§ The data
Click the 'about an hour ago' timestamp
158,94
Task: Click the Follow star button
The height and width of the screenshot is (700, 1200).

* * *

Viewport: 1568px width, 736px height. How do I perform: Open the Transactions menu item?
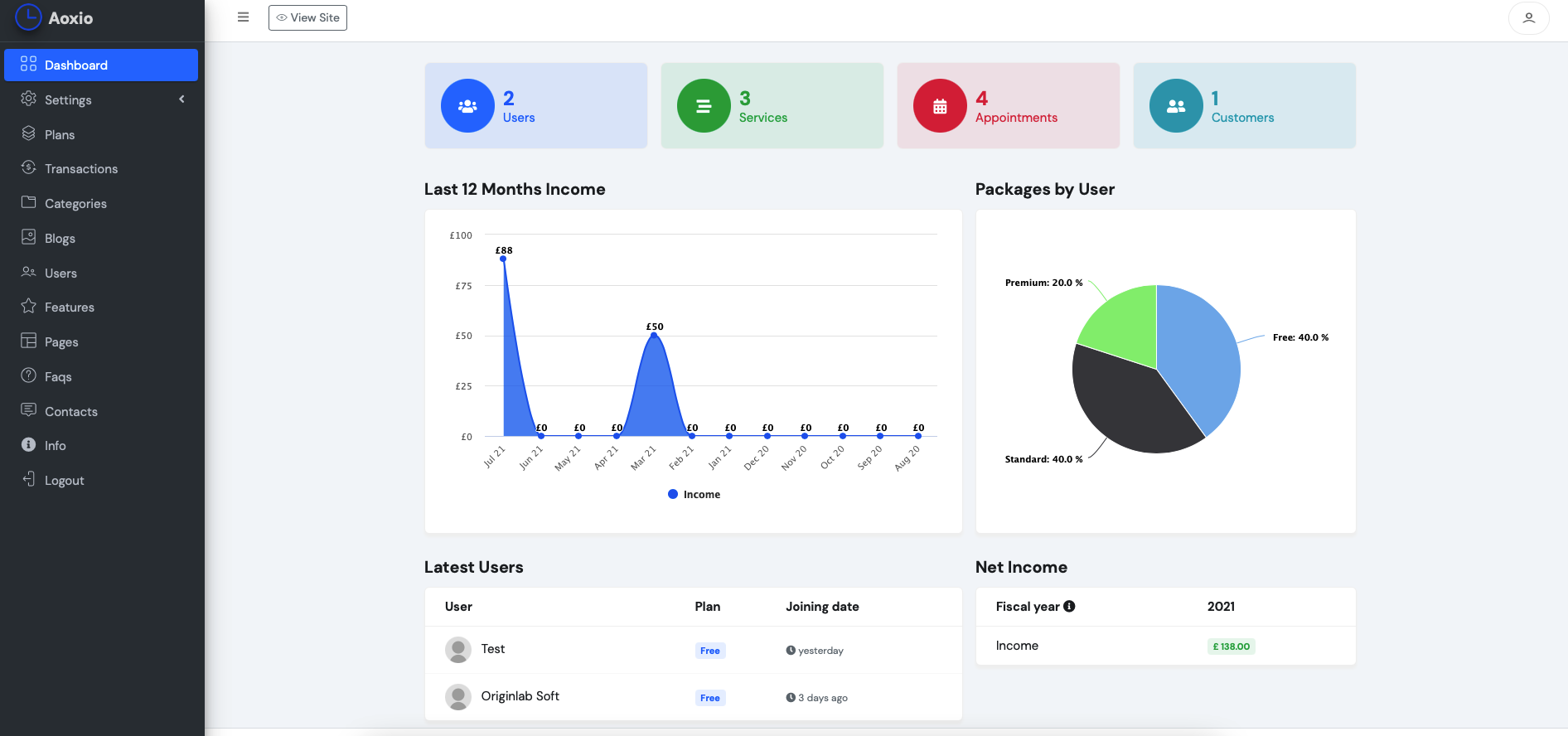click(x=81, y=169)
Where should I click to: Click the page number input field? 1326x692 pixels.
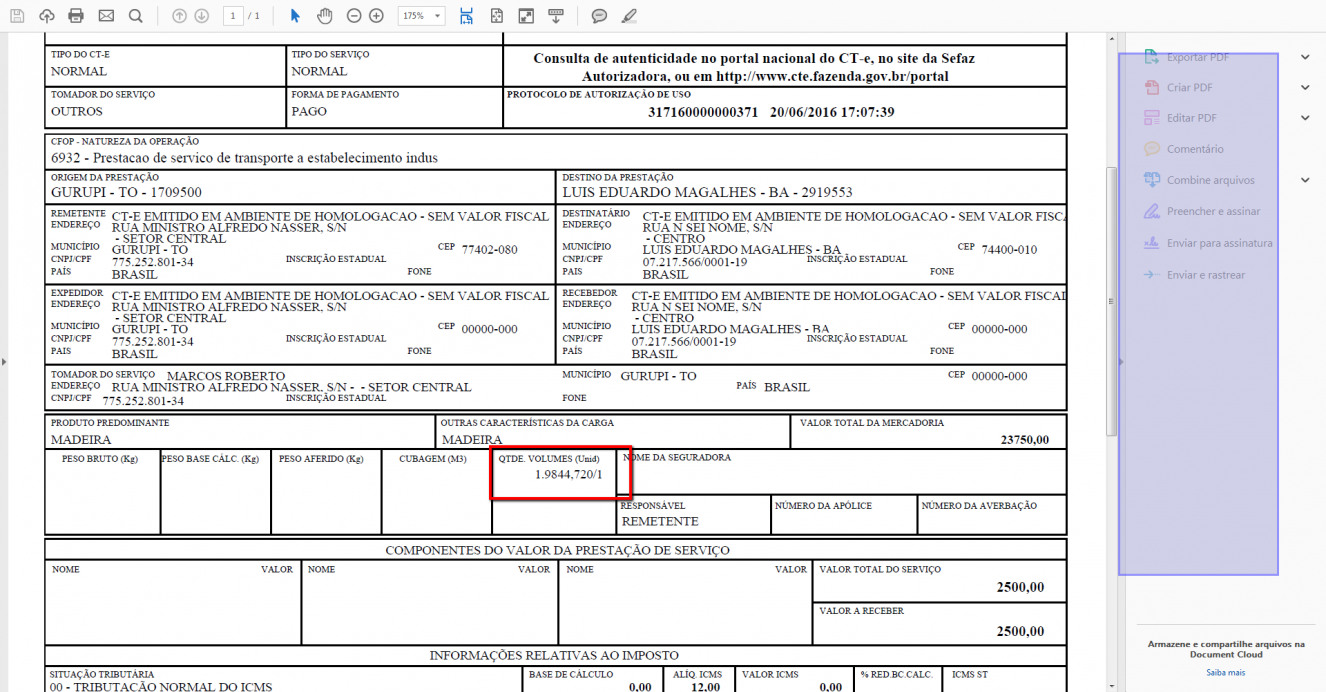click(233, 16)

§ Assignment
Please transcribe exactly the lines above from the line that has "Click the 'about an hour ago' timestamp" up to and including the line that has "The height and"; no other line belongs in the answer.

§ Solution below
Click the 'about an hour ago' timestamp
158,94
Task: Click the Follow star button
The height and width of the screenshot is (700, 1200).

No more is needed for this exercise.